Skip to main content

Temporal

Temporal owns the simulation lifecycle. The FastAPI app is a Temporal client; the actual orchestration runs in the temporal-worker service.

Why Temporal

Before Temporal, the lifecycle had three independent actors (the main Celery task, a recovery beat task, and an orphan-cleanup beat task), each inferring the others' liveness from DB rows and pod HTTP responses. A deploy that killed the Celery task before the first heartbeat could leave a live GPU pod idle for hours. Temporal makes workflow liveness authoritative: the workflow state lives in Temporal's own store, not in heuristics.

Where it runs

  • temporal — the server (temporalio/auto-setup) on 127.0.0.1:7233, namespace fishcloud, backed by the dedicated temporal-db Postgres container.
  • temporal-worker — runs python -m saas.workflows.worker. It hosts SimulationWorkflow (saas/workflows/sim_workflow.py) and its activities (saas/workflows/activities/).
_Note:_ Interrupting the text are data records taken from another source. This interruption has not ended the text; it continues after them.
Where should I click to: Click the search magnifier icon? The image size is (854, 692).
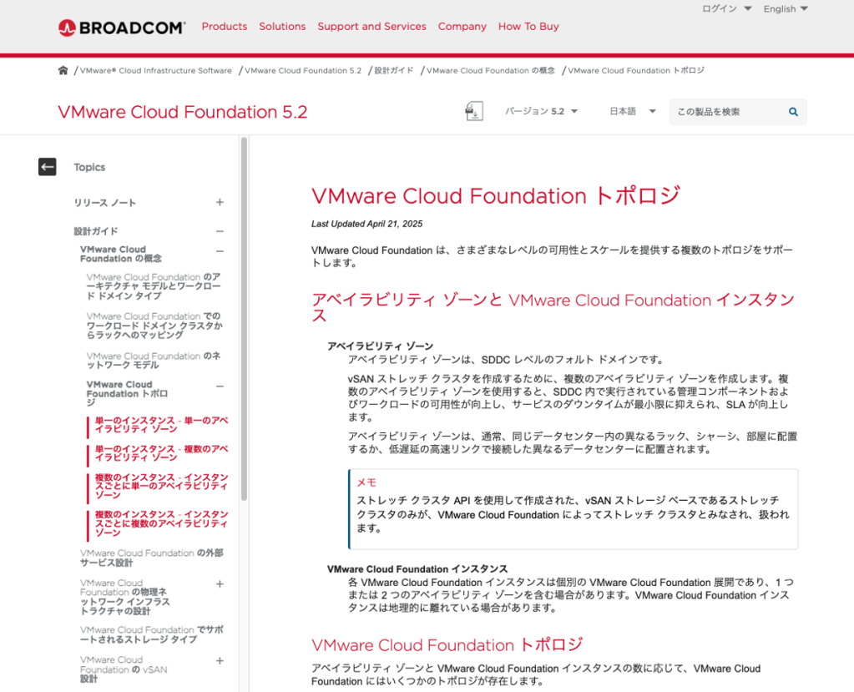pos(793,112)
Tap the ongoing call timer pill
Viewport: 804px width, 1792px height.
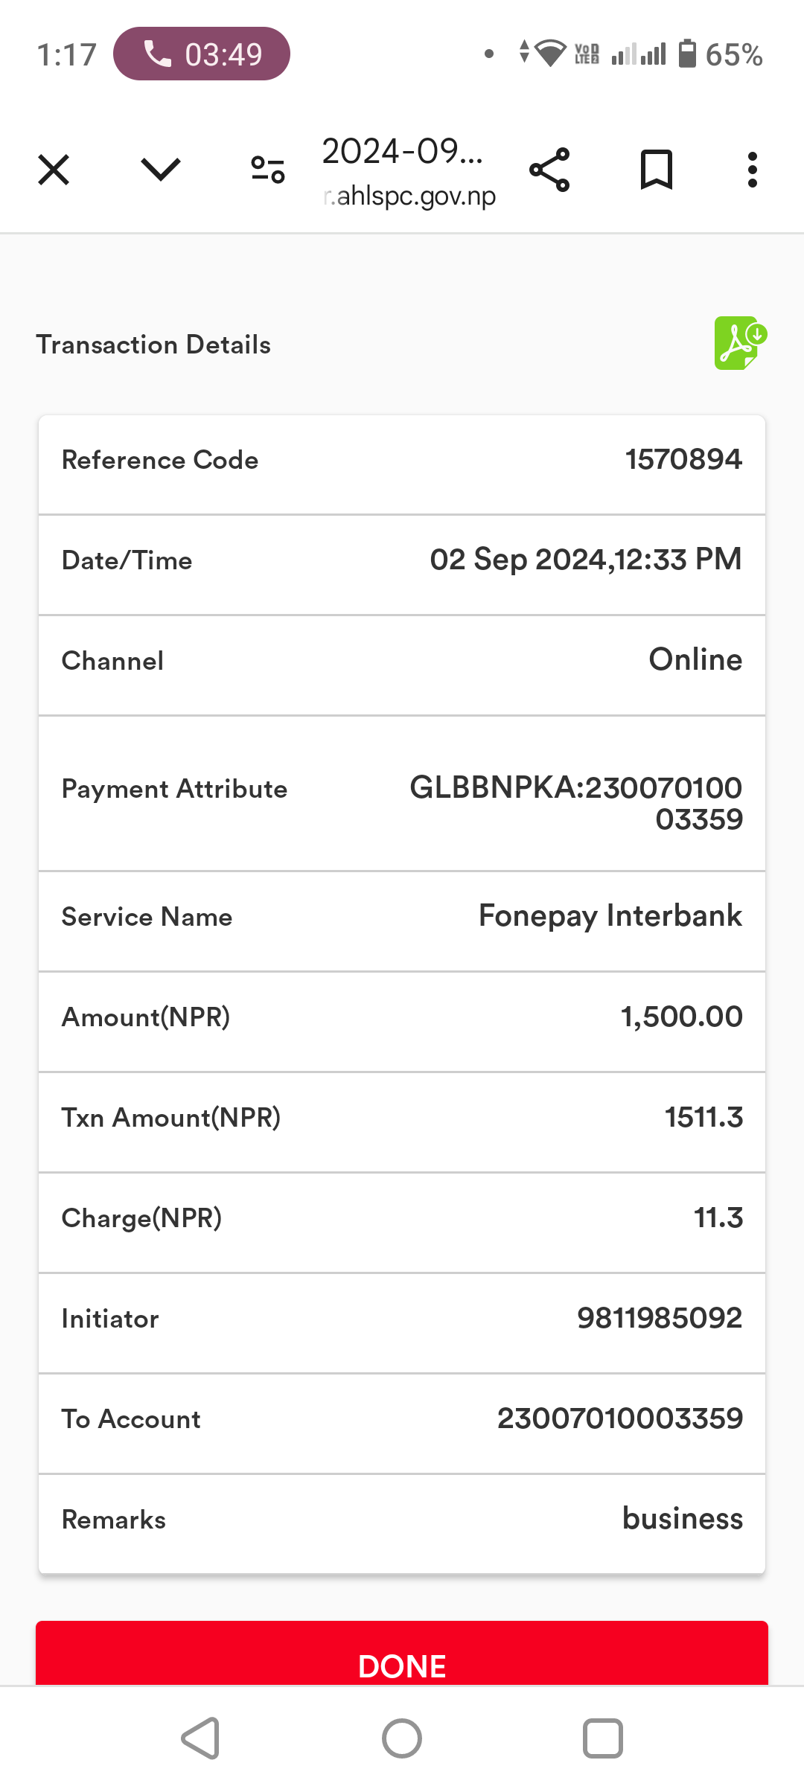pyautogui.click(x=202, y=54)
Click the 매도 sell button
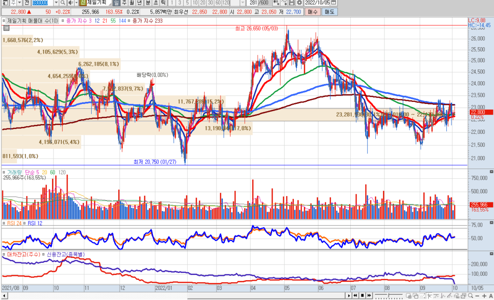Image resolution: width=494 pixels, height=300 pixels. pyautogui.click(x=329, y=11)
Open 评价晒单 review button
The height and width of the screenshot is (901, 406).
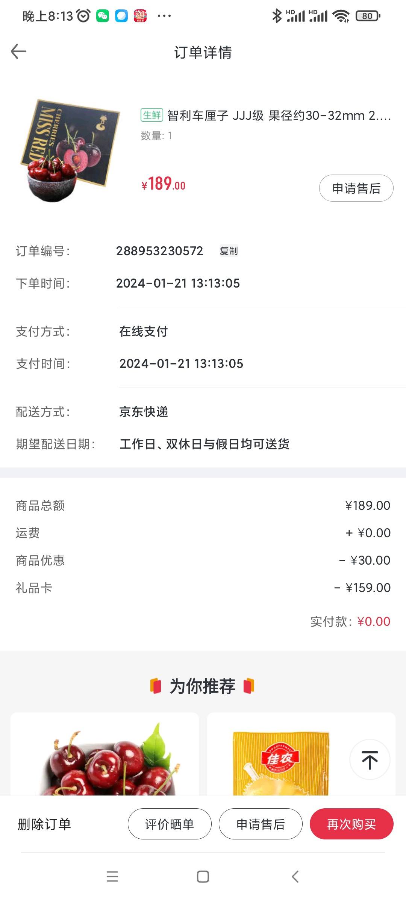(170, 824)
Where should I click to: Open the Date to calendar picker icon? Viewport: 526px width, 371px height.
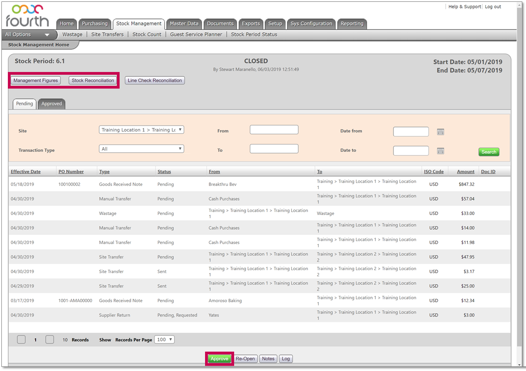coord(440,151)
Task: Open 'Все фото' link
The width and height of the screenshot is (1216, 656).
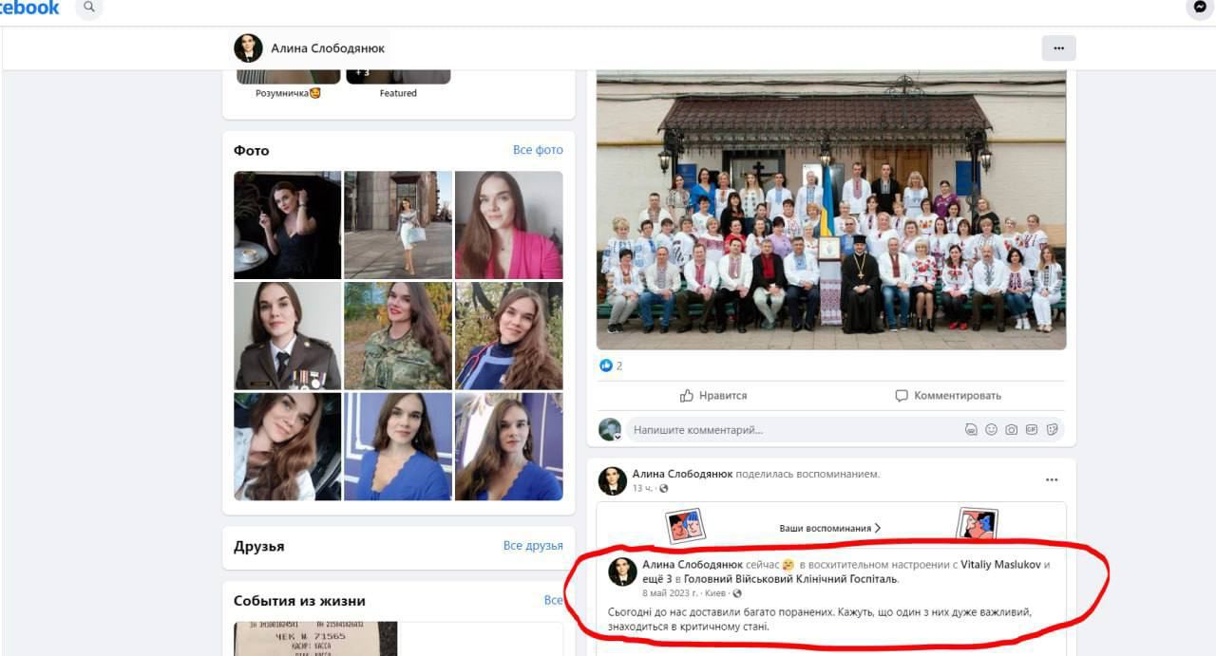Action: point(539,149)
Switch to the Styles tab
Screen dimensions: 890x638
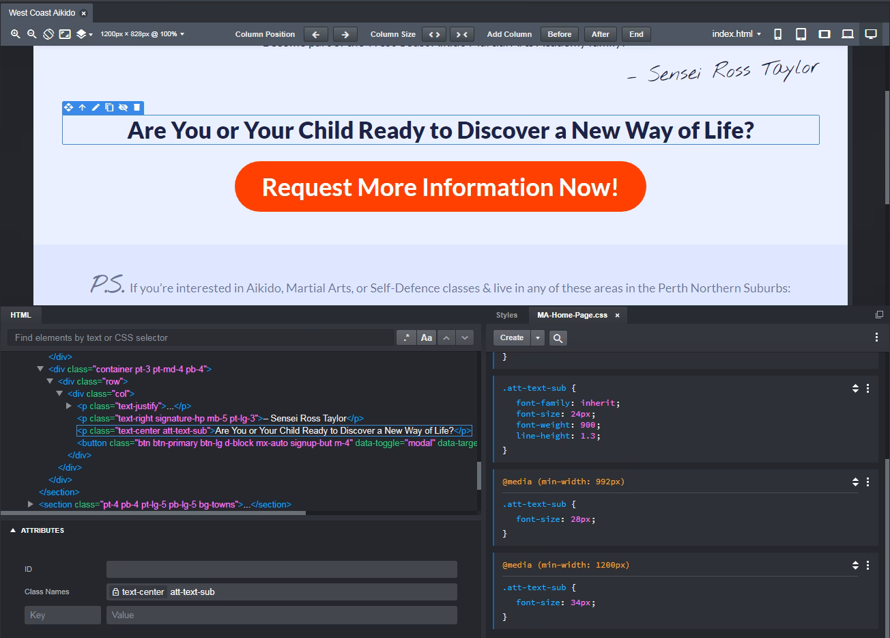[506, 315]
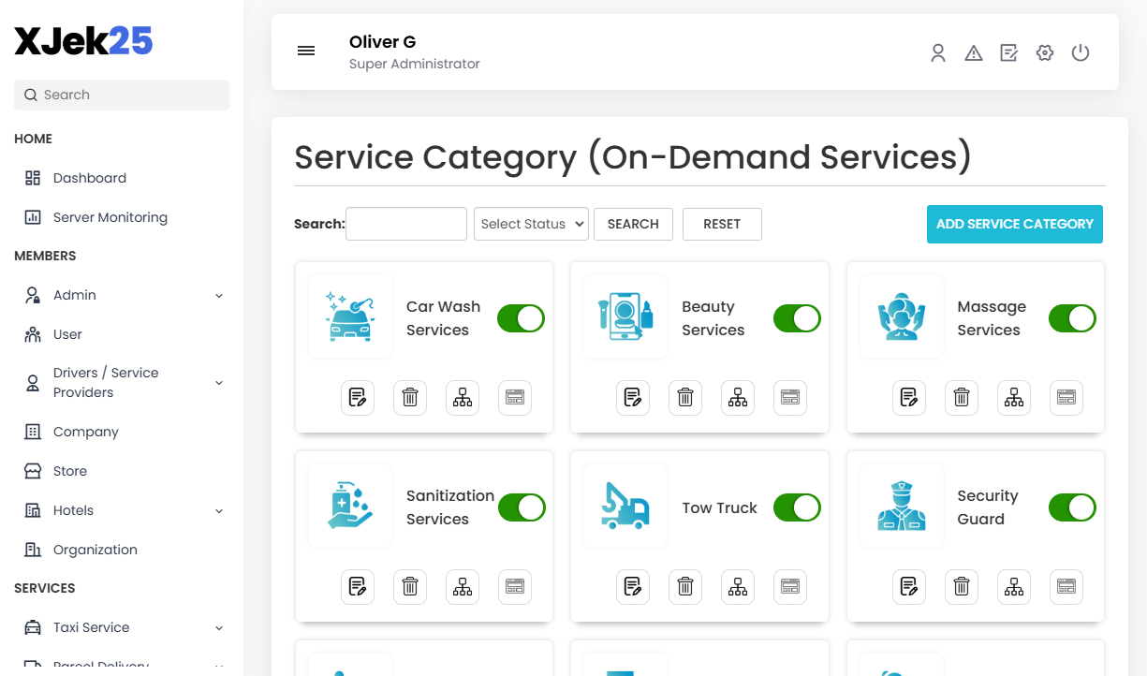Screen dimensions: 1147x676
Task: Open subcategories hierarchy icon for Massage Services
Action: 1013,397
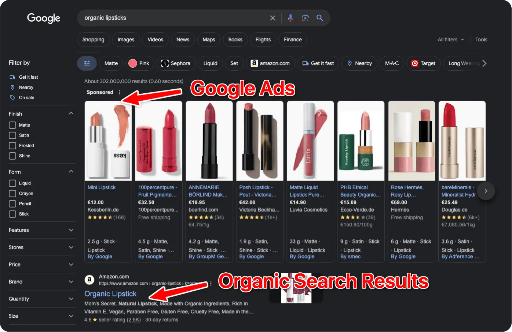This screenshot has width=512, height=332.
Task: Click the Mini Lipstick product image
Action: click(x=108, y=141)
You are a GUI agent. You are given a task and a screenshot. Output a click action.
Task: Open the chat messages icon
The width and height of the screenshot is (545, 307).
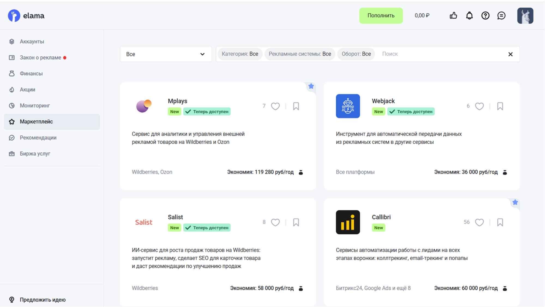click(501, 16)
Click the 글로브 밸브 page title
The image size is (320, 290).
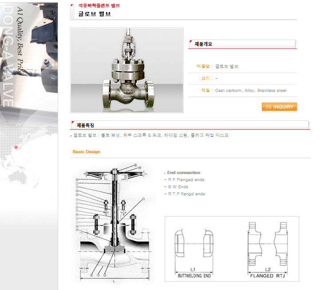pyautogui.click(x=95, y=14)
Configured via TEMPORAL_ADDRESS=temporal:7233 and TEMPORAL_NAMESPACE=fishcloud.

On job creation, POST /api/jobs starts the workflow with id=sim-{job_id} on the sim task queue.

The workflow

SimulationWorkflow.run is pure orchestration over activities:

  1. Phase 1 (pre-GPU): optional enrich_seed (when enrich_web is set) and derive_markets. A failure here marks the job FAILED explicitly, since no pod exists yet.
  2. Phase 2 (GPU lifecycle): provision_podwait_for_worker_healthsubmit_and_pollupload_and_finalize. The activities write user-visible state to Postgres synchronously.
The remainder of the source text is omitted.